### Text ###

# UM Stg2 Launch Control and No Lift Shifting on TTRS



## canuckttrs (Feb 5, 2012)




----------



## Sylvain (Mar 17, 2013)

Saw many no lift on Lancer Evo, this one for me is not a true No Lift, the fuel cutoff is too long, i doubt there is a gain.


----------



## Williamttrs (Mar 29, 2013)

Okay I have heard NLS many times and I am sure the term describes what it does. BUT how does it do it? 

So I keep my foot on the pedal the whole time and at a certain RPM I can safely shift to the next gear?


----------



## canuckttrs (Feb 5, 2012)

NLS means leave the accelerator floored during the clutch-in > shift > clutch-out move. 

The ECU holds the engine's revs at clutch-in so that you don't bounce off the rev limiter and keeps boost pressure on tap and immediately available for the next gear selection.


----------



## bzflag (Apr 27, 2003)

Sylvain said:


> Saw many no lift on Lancer Evo, this one for me is not a true No Lift, the fuel cutoff is too long, i doubt there is a gain.


So, what makes this one not a "true" no lift shift?

The cut time is user adjustable.


----------



## Poverty (Feb 17, 2012)

Cant see any difference from a normal flat shift. Infact it looks slower?

Really what we need is to see the v-box data of shift times and acceleration re-uptake after gear change.


----------



## milo (Feb 19, 2002)

Sounds cool:thumbup:


----------



## Williamttrs (Mar 29, 2013)

canuckttrs said:


> NLS means leave the accelerator floored during the clutch-in > shift > clutch-out move.
> 
> The ECU holds the engine's revs at clutch-in so that you don't bounce off the rev limiter and keeps boost pressure on tap and immediately available for the next gear selection.


Sounds pretty cool to me!


----------



## Jet jockey (Sep 20, 2011)

The best I have seen recently was Johnny C in his stg3 ttrs. Mind you he is a race driver. Can't remember if it was on this forum or the TT uk forum. It goes like a rocket.

APRTTRSStage3On-Board_zps8ab856f7.mp4 Video by jonnnny28 | Photobucket


----------



## Poverty (Feb 17, 2012)

### Dataset rows ###

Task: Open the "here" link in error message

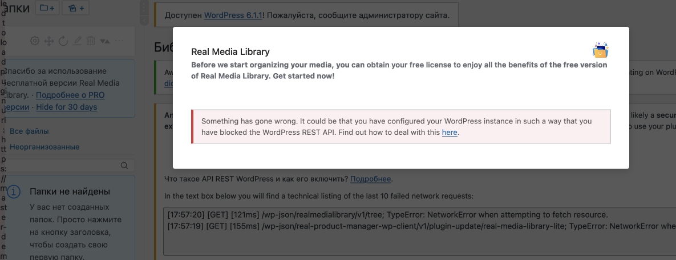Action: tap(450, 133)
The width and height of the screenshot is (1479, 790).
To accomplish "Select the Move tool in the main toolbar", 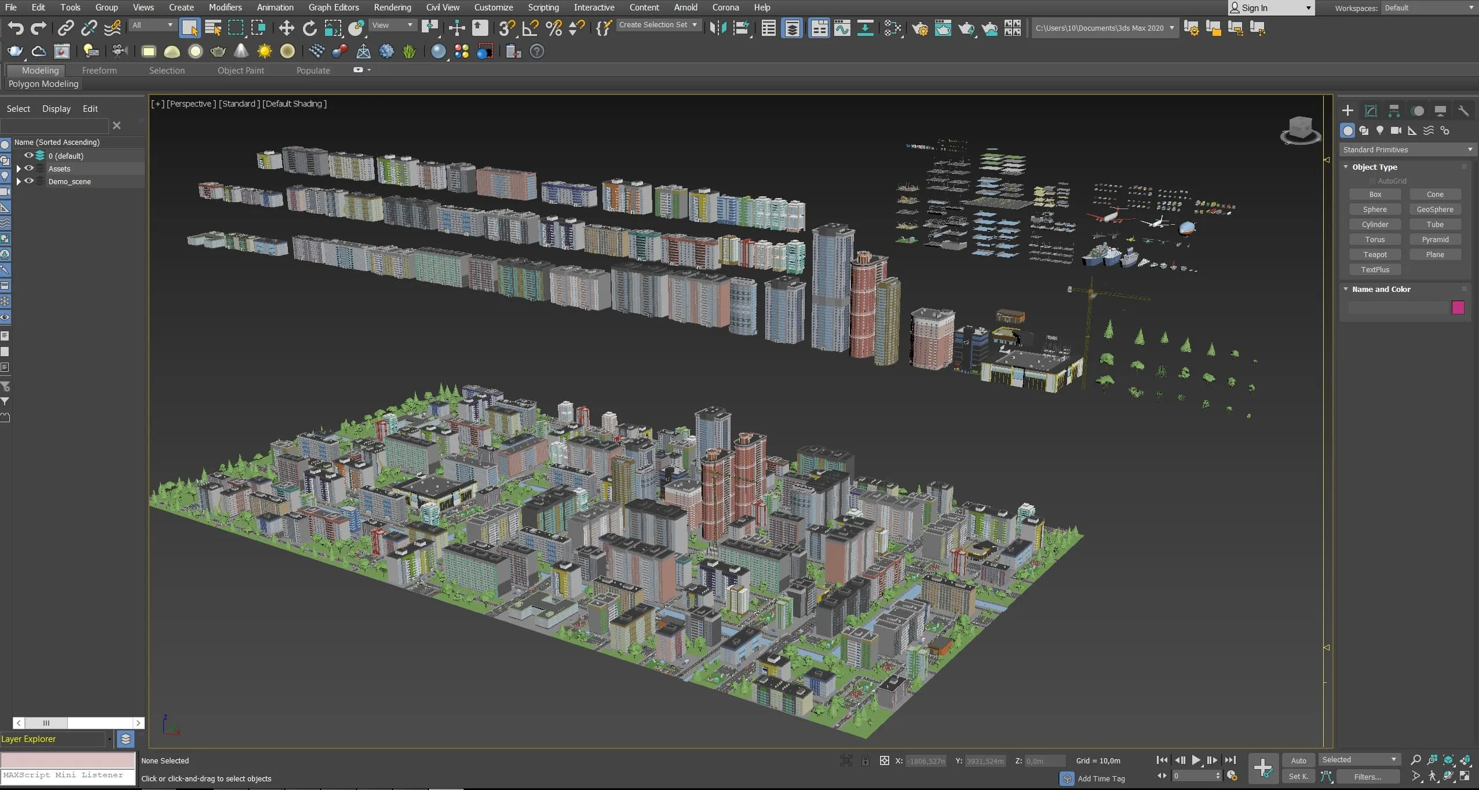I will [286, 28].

###
### Dataset rows ###

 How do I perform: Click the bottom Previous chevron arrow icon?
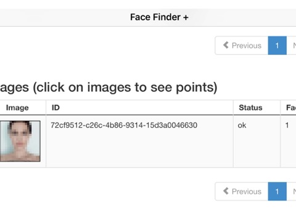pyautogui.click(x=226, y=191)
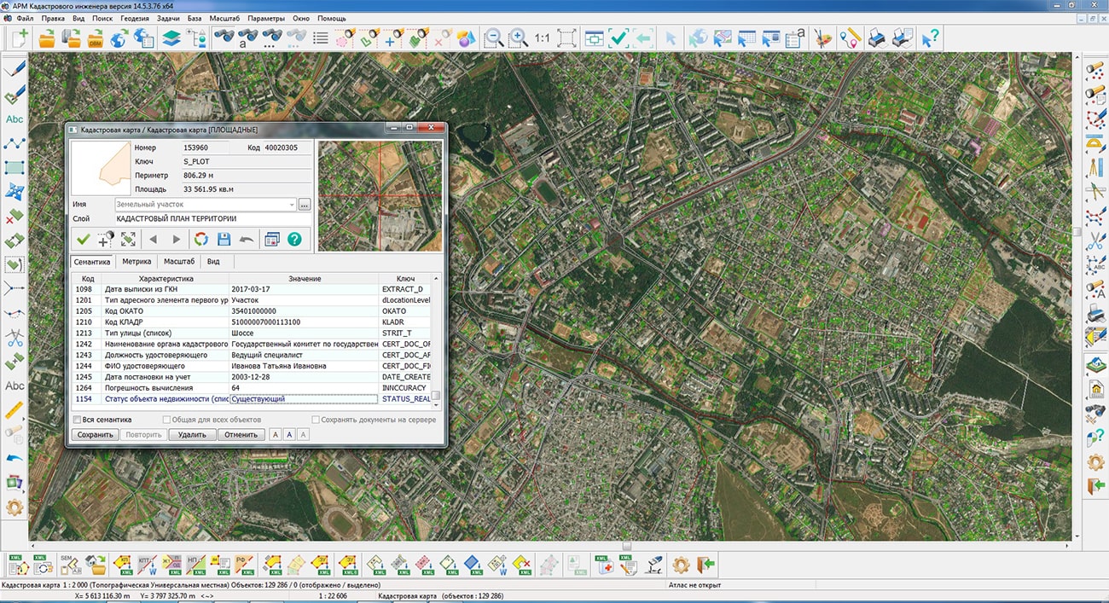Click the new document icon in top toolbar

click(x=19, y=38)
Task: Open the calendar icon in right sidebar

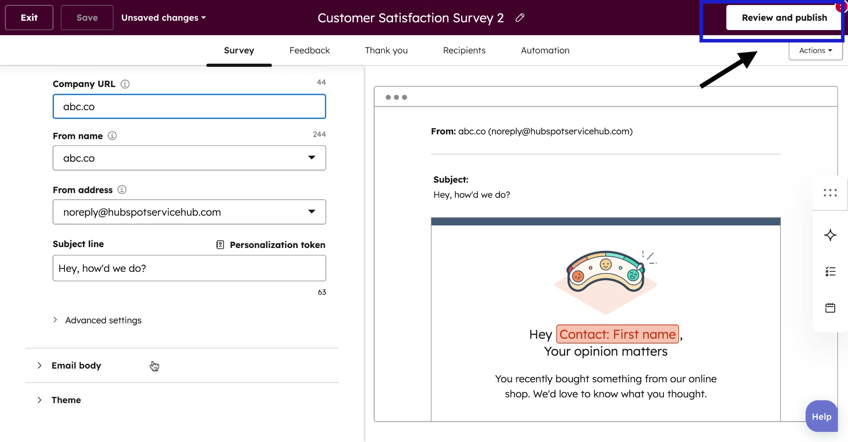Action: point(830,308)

###
### Dataset rows ###

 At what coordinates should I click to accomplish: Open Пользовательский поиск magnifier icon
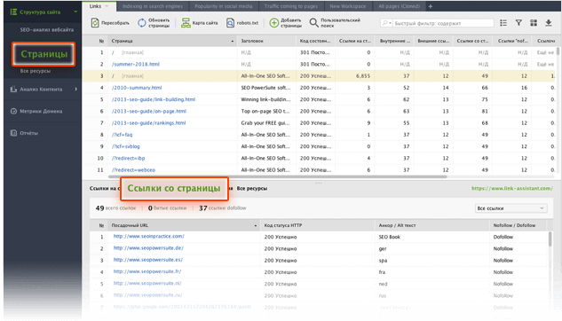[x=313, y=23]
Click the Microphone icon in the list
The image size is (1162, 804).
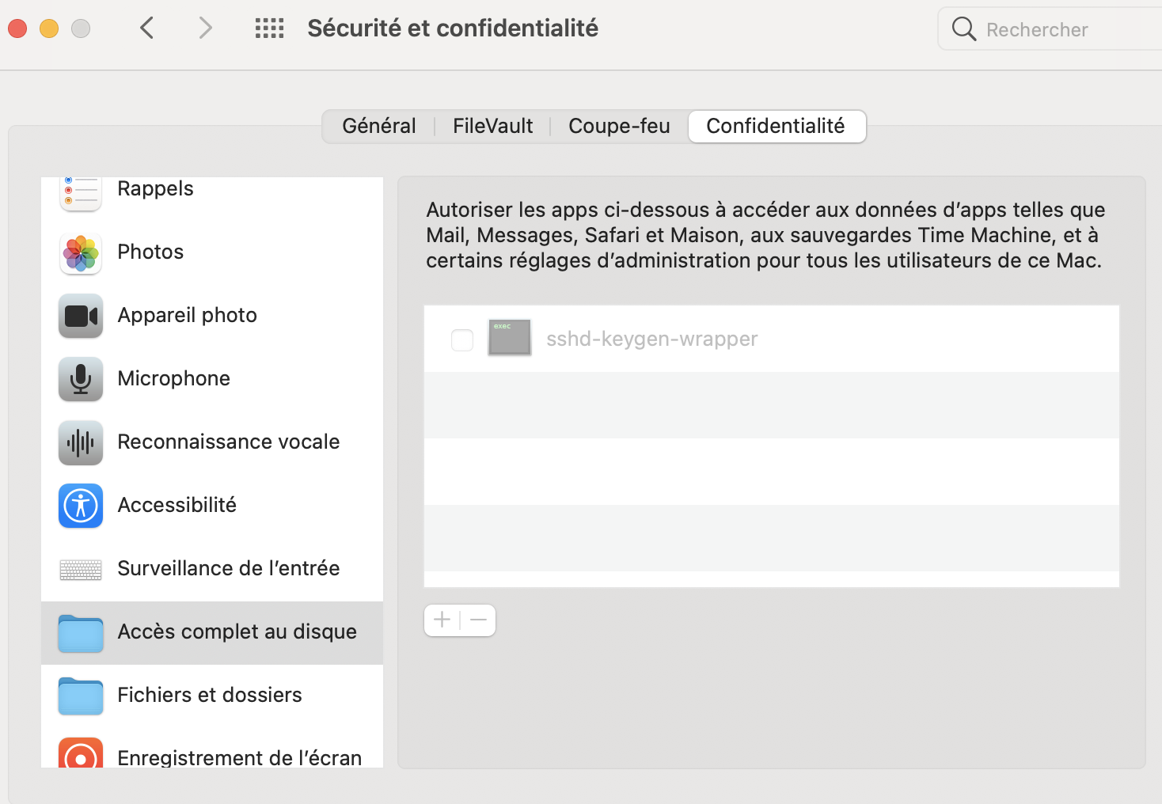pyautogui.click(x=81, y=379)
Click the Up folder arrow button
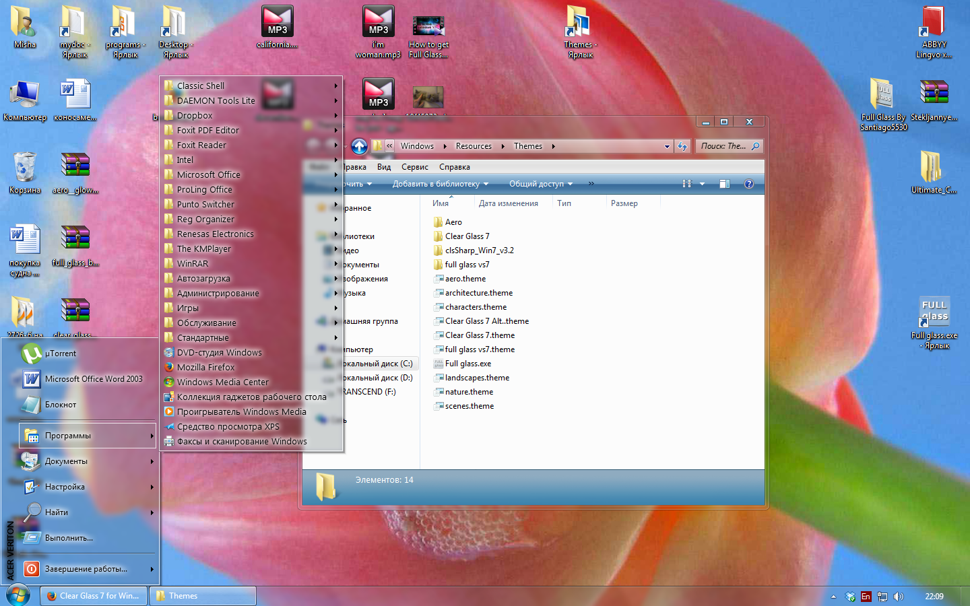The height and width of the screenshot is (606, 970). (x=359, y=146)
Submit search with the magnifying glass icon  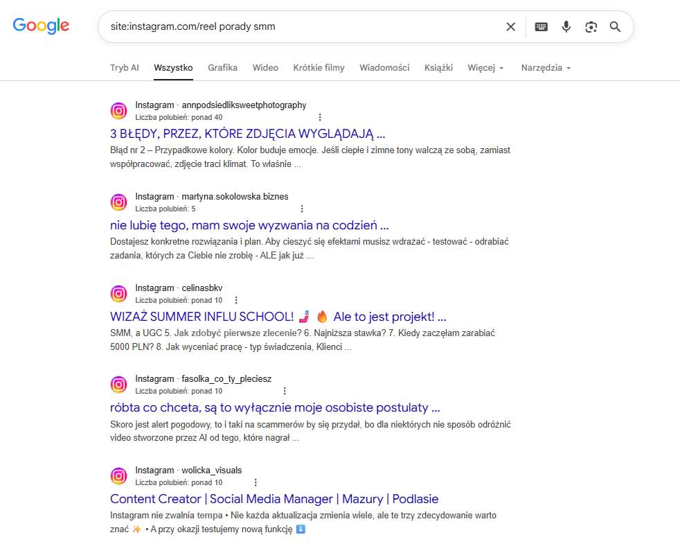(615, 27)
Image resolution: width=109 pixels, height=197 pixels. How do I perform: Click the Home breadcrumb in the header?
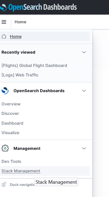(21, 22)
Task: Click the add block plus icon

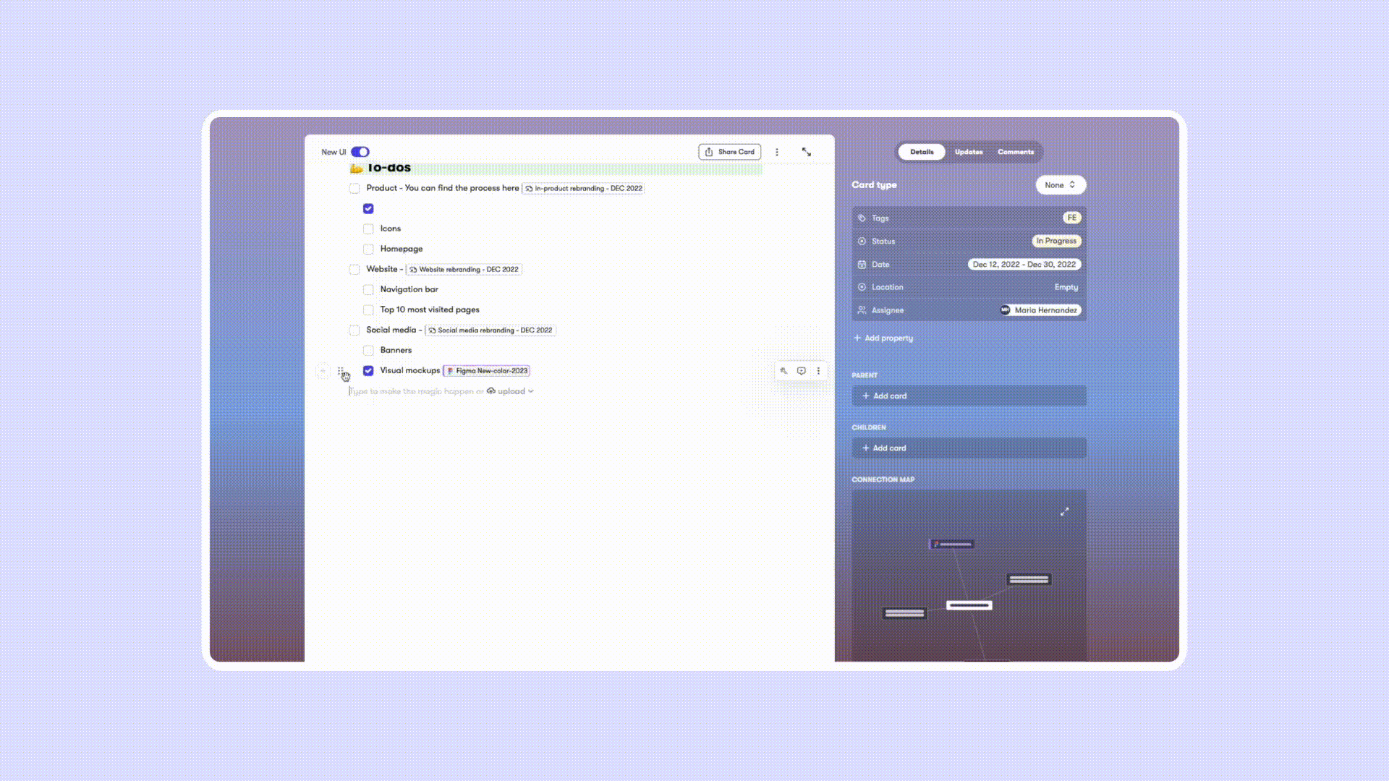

###

** Problems to work on **
1) In the thread on no lift shifting, transcribe the passage from "## bzflag (Apr" up to and including "is user adjustable.".
2) List every distinct username that appears as a post heading in the thread on no lift shifting.
Nothing in the records is required here.

** Answers for the exercise **
1)
## bzflag (Apr 27, 2003)

Sylvain said:


> Saw many no lift on Lancer Evo, this one for me is not a true No Lift, the fuel cutoff is too long, i doubt there is a gain.


So, what makes this one not a "true" no lift shift?

The cut time is user adjustable.

2)
canuckttrs
Sylvain
Williamttrs
bzflag
Poverty
milo
Jet jockey